Ransomware attacks are often a poke in the eye on the hackers’ way out, to cover their tracks, Raisor said.
Hackers break into databases full of credit card numbers, player details, and HR information that they can sell on the black market, then encrypt the databases to collect a ransom.
Casinos shut down for weeks, because most of their gaming systems are interconnected with the back of the house, Raisor said. For example, slot machines connected to back-end systems are fed by databases; surveillance cameras feed back to a centralized place.
“But if that data becomes encrypted, it’s not accessible, resulting in the slots, the tables, and potentially the security system going offline,” Raisor said. “The casino can’t operate; it can’t make money.”
Companies like Vectra AI offer software that detects hacks and helps isolate them before hackers can steal and encrypt the data.
Artificial intelligence is the best way to fight cyberattacks, Raisor said. Casinos get attacked all the time and that creates a lot of noise. Artificial intelligence sniffs out the nefarious actors, separating them from mere nonsense, he said.
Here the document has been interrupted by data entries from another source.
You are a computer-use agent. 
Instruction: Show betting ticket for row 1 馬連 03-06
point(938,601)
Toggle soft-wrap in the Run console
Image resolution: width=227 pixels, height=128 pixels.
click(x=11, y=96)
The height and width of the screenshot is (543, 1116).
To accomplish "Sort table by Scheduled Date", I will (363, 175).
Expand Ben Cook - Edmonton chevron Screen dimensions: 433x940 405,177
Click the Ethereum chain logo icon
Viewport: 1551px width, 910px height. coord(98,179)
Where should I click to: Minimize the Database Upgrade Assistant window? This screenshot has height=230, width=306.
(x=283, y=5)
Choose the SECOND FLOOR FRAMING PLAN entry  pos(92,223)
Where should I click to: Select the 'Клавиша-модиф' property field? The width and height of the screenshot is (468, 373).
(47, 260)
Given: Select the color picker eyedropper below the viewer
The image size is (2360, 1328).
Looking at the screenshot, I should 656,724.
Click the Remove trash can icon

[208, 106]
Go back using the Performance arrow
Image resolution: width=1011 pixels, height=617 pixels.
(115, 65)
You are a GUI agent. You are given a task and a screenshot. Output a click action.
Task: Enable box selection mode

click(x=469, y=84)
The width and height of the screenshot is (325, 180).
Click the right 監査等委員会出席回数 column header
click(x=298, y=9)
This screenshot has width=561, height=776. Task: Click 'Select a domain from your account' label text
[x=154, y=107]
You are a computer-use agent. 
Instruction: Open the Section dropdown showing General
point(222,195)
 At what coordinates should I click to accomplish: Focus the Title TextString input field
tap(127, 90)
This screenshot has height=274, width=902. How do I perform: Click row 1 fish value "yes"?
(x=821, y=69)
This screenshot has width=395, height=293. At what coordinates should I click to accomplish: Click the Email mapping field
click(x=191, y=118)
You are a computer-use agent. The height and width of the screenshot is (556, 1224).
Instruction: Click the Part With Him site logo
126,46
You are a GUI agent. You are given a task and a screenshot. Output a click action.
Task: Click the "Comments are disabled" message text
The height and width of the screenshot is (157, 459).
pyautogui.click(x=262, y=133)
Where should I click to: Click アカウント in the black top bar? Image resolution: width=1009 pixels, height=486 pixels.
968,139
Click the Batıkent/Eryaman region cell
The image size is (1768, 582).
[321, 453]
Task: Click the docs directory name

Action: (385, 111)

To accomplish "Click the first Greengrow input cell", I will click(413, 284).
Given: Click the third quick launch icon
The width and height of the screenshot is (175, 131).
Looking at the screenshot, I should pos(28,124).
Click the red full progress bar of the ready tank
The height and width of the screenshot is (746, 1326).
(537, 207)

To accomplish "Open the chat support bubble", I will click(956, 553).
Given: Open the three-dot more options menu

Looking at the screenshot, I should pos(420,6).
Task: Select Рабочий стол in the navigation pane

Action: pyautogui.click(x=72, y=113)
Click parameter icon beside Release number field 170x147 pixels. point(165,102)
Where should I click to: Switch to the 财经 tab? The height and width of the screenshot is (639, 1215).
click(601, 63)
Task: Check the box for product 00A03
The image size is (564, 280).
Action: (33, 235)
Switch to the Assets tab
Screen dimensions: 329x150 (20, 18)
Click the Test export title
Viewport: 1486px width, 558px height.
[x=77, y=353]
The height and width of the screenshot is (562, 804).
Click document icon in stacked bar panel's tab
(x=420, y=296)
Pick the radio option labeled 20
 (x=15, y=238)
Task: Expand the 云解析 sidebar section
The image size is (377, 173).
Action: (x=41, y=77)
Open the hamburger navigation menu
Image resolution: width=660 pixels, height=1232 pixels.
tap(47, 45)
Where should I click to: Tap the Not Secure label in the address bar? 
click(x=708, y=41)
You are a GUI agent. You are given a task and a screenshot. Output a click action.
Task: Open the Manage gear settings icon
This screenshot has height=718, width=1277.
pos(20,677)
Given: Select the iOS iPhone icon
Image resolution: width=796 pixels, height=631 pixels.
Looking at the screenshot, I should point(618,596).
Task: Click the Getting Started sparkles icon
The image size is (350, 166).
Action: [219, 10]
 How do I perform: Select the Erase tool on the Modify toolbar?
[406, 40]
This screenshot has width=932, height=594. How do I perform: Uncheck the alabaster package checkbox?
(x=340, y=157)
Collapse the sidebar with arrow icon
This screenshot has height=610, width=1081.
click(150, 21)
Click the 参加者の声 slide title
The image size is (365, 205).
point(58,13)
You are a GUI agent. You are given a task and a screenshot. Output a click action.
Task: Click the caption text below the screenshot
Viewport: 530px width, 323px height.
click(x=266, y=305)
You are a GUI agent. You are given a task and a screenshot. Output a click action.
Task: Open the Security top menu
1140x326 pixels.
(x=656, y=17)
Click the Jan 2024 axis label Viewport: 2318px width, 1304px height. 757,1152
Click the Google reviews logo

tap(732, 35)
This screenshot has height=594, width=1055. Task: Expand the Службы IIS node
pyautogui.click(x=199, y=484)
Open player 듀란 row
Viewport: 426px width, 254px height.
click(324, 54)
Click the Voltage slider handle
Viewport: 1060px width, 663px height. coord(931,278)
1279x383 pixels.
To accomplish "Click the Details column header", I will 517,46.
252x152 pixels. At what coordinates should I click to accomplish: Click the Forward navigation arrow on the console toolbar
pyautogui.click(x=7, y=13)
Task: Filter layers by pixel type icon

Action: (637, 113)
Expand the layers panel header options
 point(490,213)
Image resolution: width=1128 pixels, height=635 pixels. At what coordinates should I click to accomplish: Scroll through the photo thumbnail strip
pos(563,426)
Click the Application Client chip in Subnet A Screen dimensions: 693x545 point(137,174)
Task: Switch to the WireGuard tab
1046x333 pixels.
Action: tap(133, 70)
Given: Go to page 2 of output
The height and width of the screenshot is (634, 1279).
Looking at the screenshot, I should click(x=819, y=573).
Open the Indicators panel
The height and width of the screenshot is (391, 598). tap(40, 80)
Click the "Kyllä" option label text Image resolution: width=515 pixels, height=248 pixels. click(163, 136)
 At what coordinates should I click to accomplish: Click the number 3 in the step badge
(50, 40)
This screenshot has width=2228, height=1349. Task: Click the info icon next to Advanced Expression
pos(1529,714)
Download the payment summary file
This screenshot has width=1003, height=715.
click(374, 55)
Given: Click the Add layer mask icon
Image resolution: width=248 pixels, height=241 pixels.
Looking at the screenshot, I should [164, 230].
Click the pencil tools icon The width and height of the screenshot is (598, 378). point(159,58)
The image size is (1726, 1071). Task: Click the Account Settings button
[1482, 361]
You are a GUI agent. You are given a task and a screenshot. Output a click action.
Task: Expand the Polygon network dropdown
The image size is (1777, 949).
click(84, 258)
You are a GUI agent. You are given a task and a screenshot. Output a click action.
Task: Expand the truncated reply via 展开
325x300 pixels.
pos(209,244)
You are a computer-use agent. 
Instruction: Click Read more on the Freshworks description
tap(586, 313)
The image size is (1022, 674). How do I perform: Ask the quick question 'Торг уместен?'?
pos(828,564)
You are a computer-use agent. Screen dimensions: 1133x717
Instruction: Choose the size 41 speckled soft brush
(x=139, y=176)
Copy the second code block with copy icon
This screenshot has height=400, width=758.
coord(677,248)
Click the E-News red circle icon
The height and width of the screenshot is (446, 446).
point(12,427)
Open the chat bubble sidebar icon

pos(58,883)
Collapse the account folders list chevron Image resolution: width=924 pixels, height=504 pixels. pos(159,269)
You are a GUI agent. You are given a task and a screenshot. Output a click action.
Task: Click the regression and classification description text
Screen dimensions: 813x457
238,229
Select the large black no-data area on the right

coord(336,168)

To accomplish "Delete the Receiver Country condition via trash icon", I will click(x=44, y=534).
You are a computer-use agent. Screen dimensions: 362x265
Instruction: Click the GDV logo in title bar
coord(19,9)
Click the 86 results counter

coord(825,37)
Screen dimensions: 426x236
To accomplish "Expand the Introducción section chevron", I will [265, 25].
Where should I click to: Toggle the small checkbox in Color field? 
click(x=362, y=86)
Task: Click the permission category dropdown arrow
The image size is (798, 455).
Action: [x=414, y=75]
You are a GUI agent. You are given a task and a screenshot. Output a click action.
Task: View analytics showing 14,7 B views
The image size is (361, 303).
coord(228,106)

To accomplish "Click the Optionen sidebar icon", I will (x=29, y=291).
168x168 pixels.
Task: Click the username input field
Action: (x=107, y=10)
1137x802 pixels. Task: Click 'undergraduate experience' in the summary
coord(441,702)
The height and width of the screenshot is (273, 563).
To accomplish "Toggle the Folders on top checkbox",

Traditionally, analysts had to comb through tens of thousands of alerts on a daily basis. Today, “The AI software hangs a sensor off a network switch and we see all the traffic passing across that sensor,” Raisor said. “The sensor sends all the data to what we call a ‘brain,’ which identifies what’s important for the security analyst.”
That’s especially critical, given the current sophistication of cyberattacks. “They go from the point of inception and it can be six months before they do anything, or if they do, they make little movements to stay under the covers,” Raisor said.
The AI is looking for anything that operates outside of normal. It also keeps an eye on events that tie back to a specific host, such as a server, computer, or slot machine, Raisor said. It can pinpoint something that’s starting to look like an attack, alerting analysts to examine it further. One way to stop the attack is to isolate the host and sever its connection to the greater network. “That’s why you’re looking at behavior, so you can head problems off at the pass.”
Raisor said that cybersecurity is nuanced or even mislabeled. “There’s no silver-bullet vendor out there.” Instead, different components all play together, like an ecosystem.
Raisor’s product looks at network behavior to determine whether or not it’s a threat, but Vectra AI also works with Microsoft, a technology partner for Microsoft Defender.
“We contextualize information from their product and feed information into their product,” Raisor said. “We’re really good at playing together to detect a host that’s probably compromised, so we might want to create a policy that locks that host out.”
In many instances, however, it’s too late to do anything, Raisor said. For years, casinos and companies in other industries did a good job of building a “moat,” a security perimeter around a network. However, once a hacker got past the perimeter and into a system, that wasn’t monitored.
“Cybersecurity is now focused inward. It’s an inside-out type of approach,” Raisor said. “That allows us to determine if something is going to happen, as well as if we’ve been compromised.”